Assigning to Jingyue based on his comment that he'll at least get a workaround here.

Jingyue: feel free to duplicate for just the workaround if you'd rather not close this until your "2" item is fixed.

(Brain dump before I forget)

// This is suboptimal in many uncommon cases. My head hurts when thinking
// about them, so go simple for now :)
//
// Legend:
// M* = a meta op defining a **fusion output**
// N/M = a non-meta op defining a **fusion output**
//
// Case 1:
//
// N/M -> N/M
// |
// --> M
//
// We should put a `segment_set` on the **edge** from N/M to M, so the two
// `N/M`s go to the same kernel.
//
// Case 2:
//
// N/M -> M1 -> M2
// |
// --> N/M
//
// We should change it to
//
// N/M -> M1 -> M2
// |
// --> M1' (non-output copy of M1) -> N/M
//
// and then put a `segment_set` on N/M->M1.
aliased_out->cacheBefore(LoadStoreOpType::SegmenterSet);
}
was a simple solution to segment out meta ops from non-meta ops. It was just enough for the use cases at that time -- mostly
TEST_F(AliasTest, OutputAliasesAnotherOutput) {
. With more use cases coming up (this bug and #2375), the solution no longer works well and I'm trying to revisit that.

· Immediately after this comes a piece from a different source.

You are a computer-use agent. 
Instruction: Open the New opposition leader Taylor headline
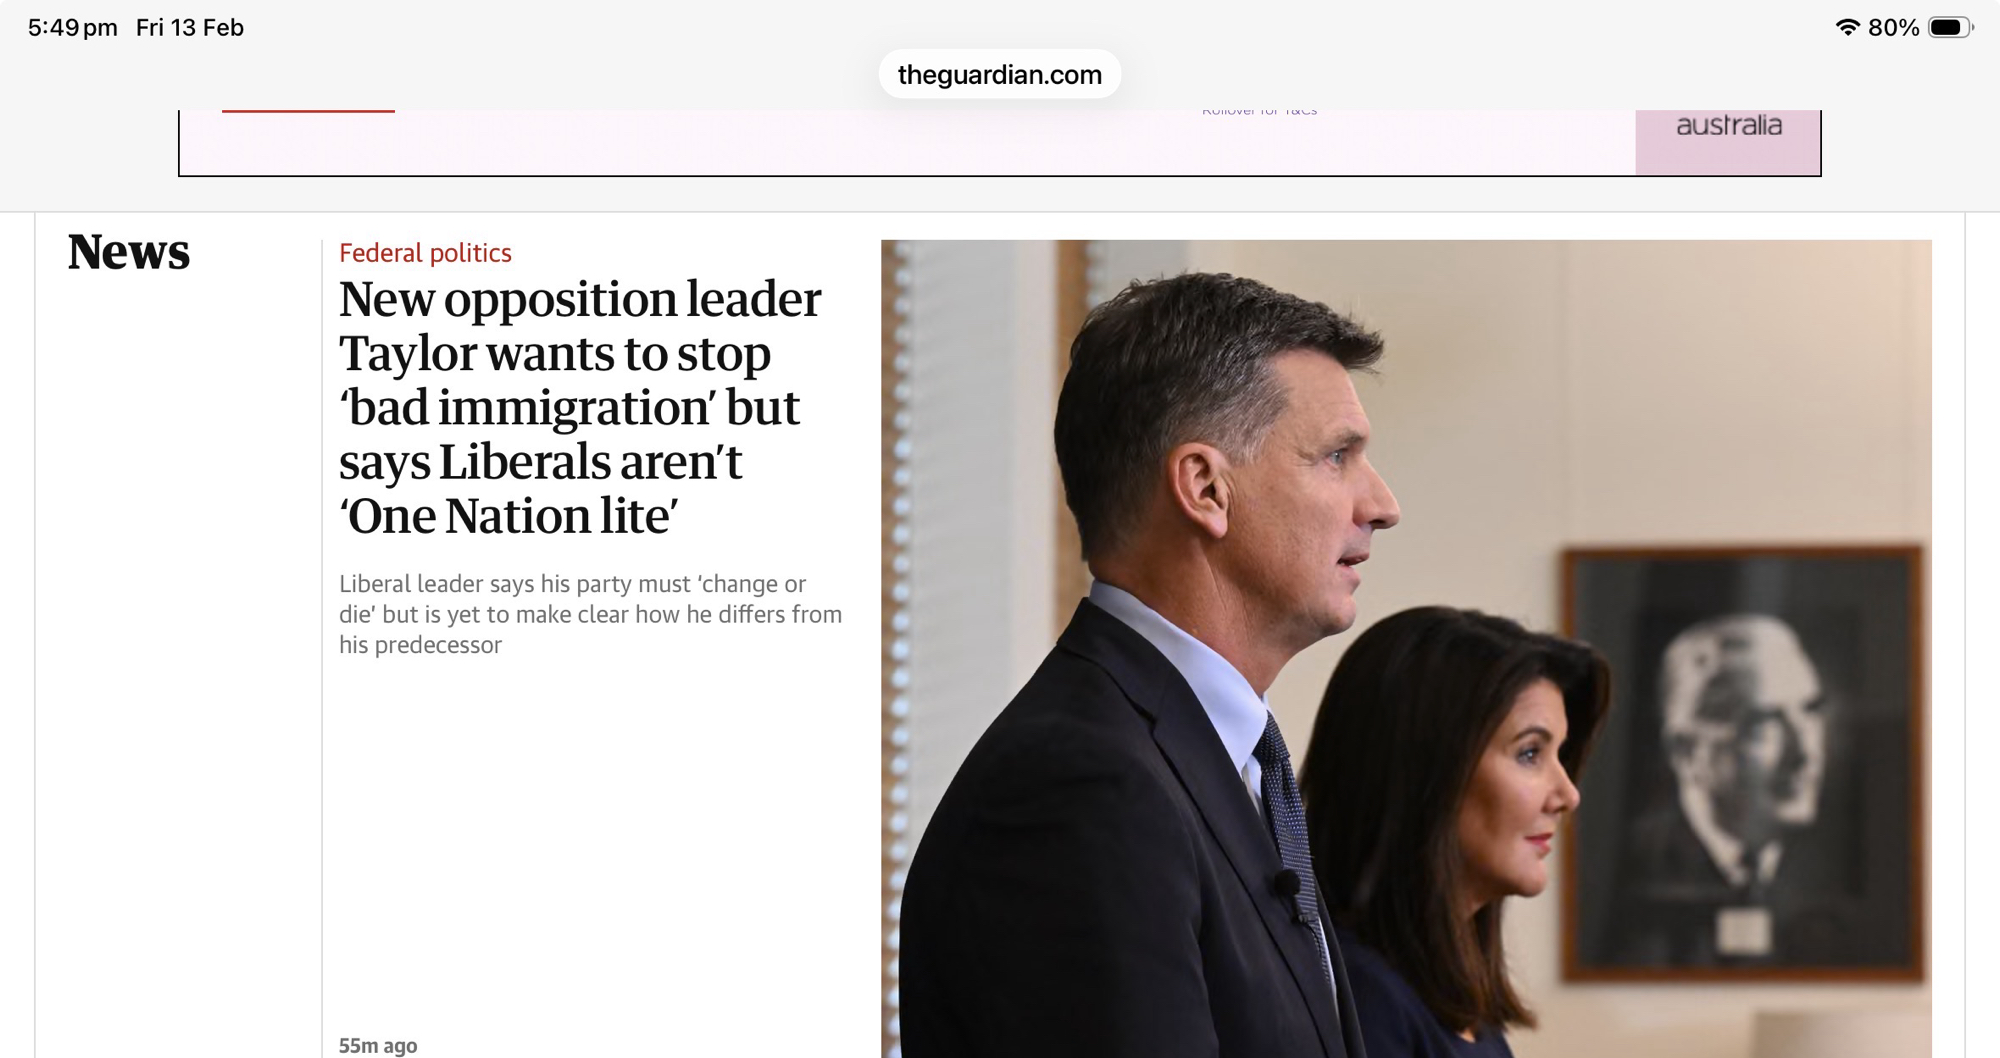pyautogui.click(x=580, y=407)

Likely, I'll slightly extend what's there today to fix this bug. But the below is worth considering for things down the road, e.g., #2375. cc @liqiangxl

Goal

Segment out shape ops from a fusion so the remaining, fewer ops are hopefully easier to schedule.

Difficulty

Doing this carelessly would increase the number of kernels and/or the size of I/O.

Example 1

t0 = Pointwise(in)
t1 = Permute(t0)
out = Pointwise(t1)

Permute is a meta-op but shouldn't be segmented out. That would lead to two pointwise kernels and much more global reads/writes.

Example 2

t0 = NonMeta(in)
out0 = Meta(t0)
t1 = Meta(t0)
out1 = Meta(t1)
out2 = NonMeta(t1)

Segmenting out t1's definition would break the fusion into two kernels.

Example 3

t0 = Pointwise(in)
out = Slice(t0)

I understand nvFuser currently enforces a segment boundary before slice for practical limitations. However, ideally, the two ought to be in the same segment so we only need to Pointwise the portion that's in the slice.

Example 4

out0 = NonMeta(in)
t0 = Meta0(out0)
out1 = Meta1(t0)
out2 = NonMeta(t0)

Ideally, we'd like to compile it to the following two segments, one of which is meta-only and the other a kernel with two outputs. Note Meta0 is cloned.

// A kernel
out0 = NonMeta(in)
t0 = Meta0(out0)
out2 = NonMeta(t0)
// A meta-only segment
t1 = Meta0(out0)
out1 = Meta1(Meta0(out0))

Proposal

The algorithm below to segment meta ops tries to minimize three things in the following priority order:

  1. The number of kernels. Note that meta-op only segments are not kernels, so having more of them alone is OK.
  2. The size of I/O.
  3. Number of ops in kernels, so fewer ops need to go through schedulers and codegen.

Steps:

  1. Run alias analysis as we do today.
  2. Mark all ops that are used for computing a non-alias output, i.e., that are on the path from an input to a non-alias output.
  3. For each alias output, traverse up until a slice or a used-for-non-alias op and put a segment_set where the traversal stopped.
  4. For each input, traverse down until a non-meta op or a fork and place a segment_set where the traversal stopped. We stop at a fork to minimize the number (and thus the size) of kernel inputs.

Limitations

The proposal doesn't consider the cloning opportunity as mentioned in Example 4. I'm all ears for a better solution.